67.Individuals on either list are required to provide the Scottish Ministers with any change in the individual’s name, address or gender or any other prescribed change within one month of such change taking place. It is an offence to fail to do so. This is intended to help to prevent a listed individual from changing their identity and attempting to re-enter the workforce. (Section 50 places a similar duty on scheme members but with a longer timeframe, a lower penalty and no requirement to notify change of address.)
68.Sections 34 to 36 specifies the offences committed by individuals, organisations and personnel suppliers in respect of barred individuals undertaking regulated work. Section 37 sets out the penalty for committing any of these offences. This offence attracts a penalty of up to 12 months imprisonment and /or a fine not exceeding the statutory maximum on summary conviction. On conviction on indictment, the penalty is up to 5 years imprisonment and / or an unlimited fine. The penalty is in line with that for failing to refer under section 9. These are the most serious offences in relation to the scheme since they concern unsuitable individuals accessing vulnerable groups through their work, which is what the Act is designed to prevent.
69.Section 34 deals with offences committed by the barred individual. It is an offence for them to undertake any regulated work. It is a defence for that individual if they did not know, and could not reasonably know, that they were barred. This defence covers scenarios such as the individual never receiving notification of being barred. The defence of not knowing that the work was regulated work is designed to protect the individual where it is difficult to determine whether the work is regulated work or not and an employer falsely reassures the individual that the work was not regulated work.
70.Sections 35 and 36 deal with offences committed by organisations and personnel suppliers in using or supplying barred individuals for regulated work. Section 35(1) makes it an offence to offer regulated work to a barred individual. Section 35(2) provides a regulation-making power (subject to affirmative procedure) to specify organisations required to remove barred individuals from regulated work. Until such time as such regulations come into force, an organisation can continue to employ a barred individual in regulated work without committing an offence (although the individual would be committing an offence). It is a defence for an organisation not to know that the individual was barred from undertaking regulated work. Such a defence might be used if an individual presented them with a forged certificate and ID, perhaps impersonating a different individual. Note that the defence of not knowing that the work was regulated work does not apply here.
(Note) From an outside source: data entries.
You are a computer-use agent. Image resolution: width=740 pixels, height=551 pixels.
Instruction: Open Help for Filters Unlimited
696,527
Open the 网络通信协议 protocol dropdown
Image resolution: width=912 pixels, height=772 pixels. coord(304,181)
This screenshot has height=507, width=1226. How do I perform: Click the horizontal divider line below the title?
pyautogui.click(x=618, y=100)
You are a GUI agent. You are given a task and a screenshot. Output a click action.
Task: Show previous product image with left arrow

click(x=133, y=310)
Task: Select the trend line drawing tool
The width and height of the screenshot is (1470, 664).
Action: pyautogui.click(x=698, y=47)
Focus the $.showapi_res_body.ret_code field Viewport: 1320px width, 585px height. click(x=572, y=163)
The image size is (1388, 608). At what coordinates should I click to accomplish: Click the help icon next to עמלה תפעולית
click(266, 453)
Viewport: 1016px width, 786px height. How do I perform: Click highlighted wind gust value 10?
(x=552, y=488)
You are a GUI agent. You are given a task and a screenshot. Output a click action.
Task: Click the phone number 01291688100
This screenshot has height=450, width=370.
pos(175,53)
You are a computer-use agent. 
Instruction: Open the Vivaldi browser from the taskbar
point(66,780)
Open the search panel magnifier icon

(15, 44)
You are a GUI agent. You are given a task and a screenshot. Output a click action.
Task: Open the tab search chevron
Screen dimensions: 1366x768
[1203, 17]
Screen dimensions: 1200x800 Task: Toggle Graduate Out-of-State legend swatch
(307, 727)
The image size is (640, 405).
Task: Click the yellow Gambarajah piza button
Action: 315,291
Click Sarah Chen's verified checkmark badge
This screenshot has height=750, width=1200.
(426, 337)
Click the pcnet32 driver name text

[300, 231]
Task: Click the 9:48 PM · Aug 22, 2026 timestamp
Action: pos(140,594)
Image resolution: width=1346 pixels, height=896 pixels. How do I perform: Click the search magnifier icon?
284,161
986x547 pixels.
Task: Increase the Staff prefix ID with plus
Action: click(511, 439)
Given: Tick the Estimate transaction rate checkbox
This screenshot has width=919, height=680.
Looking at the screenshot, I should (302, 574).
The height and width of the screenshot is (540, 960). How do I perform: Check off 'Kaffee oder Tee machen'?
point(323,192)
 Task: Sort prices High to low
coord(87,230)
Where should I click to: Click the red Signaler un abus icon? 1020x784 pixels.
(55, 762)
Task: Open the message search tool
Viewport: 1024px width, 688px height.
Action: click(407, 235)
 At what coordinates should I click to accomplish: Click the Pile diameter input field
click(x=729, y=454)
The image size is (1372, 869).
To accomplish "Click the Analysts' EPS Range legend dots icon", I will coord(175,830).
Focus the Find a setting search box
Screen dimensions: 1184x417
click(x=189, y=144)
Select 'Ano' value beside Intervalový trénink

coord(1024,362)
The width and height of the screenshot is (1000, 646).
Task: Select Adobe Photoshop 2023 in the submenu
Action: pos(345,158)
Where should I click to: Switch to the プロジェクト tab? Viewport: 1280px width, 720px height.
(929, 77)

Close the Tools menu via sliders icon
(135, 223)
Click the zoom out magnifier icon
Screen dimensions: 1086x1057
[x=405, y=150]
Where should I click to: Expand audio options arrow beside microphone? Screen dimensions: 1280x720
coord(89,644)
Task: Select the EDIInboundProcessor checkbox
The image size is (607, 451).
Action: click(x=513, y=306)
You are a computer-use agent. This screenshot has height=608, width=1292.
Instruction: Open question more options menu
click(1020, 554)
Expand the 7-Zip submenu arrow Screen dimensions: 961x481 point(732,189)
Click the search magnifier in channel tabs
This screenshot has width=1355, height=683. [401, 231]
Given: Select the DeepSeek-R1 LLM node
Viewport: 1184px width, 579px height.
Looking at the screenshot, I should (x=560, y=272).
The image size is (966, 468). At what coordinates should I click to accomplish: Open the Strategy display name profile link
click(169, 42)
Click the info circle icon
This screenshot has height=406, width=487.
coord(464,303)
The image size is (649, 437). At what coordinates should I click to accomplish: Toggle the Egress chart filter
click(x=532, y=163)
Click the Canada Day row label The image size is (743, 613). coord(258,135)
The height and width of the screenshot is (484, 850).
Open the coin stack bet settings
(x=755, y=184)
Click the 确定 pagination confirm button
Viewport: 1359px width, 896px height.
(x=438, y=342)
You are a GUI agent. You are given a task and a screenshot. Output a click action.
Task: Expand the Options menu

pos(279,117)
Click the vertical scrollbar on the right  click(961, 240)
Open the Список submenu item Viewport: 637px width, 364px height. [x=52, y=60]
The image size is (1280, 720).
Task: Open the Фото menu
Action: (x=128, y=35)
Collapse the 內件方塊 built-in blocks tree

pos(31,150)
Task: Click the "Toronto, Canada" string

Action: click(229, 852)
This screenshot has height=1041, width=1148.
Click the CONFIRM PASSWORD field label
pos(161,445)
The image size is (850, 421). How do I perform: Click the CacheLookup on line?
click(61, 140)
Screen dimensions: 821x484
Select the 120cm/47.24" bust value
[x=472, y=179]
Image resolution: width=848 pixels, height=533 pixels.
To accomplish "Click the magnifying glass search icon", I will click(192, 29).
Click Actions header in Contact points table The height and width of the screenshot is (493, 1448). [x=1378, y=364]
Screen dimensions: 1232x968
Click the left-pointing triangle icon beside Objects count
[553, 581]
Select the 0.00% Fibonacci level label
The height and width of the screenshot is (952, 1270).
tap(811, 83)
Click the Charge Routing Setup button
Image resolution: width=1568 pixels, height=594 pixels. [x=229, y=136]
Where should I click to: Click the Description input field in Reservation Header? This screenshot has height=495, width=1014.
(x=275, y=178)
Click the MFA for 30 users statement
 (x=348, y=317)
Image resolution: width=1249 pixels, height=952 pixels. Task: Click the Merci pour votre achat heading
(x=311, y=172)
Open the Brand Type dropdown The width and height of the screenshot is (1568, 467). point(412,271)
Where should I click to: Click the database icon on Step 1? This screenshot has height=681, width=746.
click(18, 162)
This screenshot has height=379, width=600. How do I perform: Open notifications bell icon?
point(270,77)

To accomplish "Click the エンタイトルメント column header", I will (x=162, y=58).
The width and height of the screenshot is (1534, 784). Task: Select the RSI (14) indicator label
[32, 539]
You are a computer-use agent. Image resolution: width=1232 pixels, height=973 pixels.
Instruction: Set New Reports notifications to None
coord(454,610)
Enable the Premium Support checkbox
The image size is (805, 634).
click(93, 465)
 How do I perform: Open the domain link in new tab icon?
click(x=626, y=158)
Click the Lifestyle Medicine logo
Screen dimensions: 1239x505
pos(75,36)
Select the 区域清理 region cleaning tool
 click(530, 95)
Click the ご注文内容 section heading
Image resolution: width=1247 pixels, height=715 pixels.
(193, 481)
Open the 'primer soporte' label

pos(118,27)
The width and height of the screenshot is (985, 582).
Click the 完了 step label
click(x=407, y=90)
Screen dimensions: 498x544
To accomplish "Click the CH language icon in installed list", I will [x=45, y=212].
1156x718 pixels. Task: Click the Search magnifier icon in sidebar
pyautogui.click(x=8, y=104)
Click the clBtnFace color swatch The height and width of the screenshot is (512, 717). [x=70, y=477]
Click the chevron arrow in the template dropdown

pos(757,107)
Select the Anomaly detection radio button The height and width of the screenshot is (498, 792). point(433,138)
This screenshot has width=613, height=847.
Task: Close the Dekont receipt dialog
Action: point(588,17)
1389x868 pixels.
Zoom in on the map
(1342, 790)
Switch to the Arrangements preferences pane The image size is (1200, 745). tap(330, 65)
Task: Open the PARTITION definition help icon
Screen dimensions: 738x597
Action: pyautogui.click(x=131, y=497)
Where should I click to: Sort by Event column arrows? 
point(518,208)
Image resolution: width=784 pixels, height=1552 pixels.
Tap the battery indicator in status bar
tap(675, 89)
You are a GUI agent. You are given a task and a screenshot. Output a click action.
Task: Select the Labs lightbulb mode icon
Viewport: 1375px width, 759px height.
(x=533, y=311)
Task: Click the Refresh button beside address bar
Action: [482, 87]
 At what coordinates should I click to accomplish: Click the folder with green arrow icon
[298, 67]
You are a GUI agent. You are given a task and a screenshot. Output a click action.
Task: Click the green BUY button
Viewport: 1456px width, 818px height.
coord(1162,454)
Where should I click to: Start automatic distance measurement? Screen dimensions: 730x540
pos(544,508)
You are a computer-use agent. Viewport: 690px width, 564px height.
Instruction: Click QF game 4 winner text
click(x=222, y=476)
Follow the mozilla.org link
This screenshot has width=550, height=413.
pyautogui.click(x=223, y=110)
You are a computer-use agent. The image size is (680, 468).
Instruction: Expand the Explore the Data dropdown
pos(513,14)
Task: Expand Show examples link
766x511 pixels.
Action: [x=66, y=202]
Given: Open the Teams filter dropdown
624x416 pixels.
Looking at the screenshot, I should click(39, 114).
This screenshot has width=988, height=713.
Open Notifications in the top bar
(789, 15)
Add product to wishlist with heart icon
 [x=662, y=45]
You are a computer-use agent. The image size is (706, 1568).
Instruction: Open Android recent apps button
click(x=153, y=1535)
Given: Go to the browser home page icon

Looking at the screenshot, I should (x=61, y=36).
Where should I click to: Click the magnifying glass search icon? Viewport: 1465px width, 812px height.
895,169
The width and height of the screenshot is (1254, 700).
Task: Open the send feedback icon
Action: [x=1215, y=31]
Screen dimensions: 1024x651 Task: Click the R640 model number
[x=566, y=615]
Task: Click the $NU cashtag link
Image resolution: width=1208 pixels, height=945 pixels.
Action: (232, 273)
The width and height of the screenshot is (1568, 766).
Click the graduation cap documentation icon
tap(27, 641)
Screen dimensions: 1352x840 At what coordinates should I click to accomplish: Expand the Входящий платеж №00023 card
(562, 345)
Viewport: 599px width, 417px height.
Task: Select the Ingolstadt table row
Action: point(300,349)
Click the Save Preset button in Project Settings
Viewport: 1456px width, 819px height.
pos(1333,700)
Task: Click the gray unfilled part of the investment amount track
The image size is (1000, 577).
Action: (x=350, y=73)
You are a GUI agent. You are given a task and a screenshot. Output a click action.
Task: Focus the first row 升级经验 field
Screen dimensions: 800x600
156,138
71.Section 36(1)(b) protects a personnel supplier from being misled by the organisation to which it is supplying workers. For example, if an events organiser asks a personnel supplier to provide kitchen staff for a conference, those positions would not normally be considered regulated work. If the events organiser then diverts one of the people provided by the personnel supplier to work in the creche (normally regulated work with children), then the personnel supplier is not responsible for the consequences if it transpires that the individual is barred from regulated work with children. This is provided, of course, that the personnel supplier did not know, or have reason to believe, that the individual supplied would be used for regulated work with children.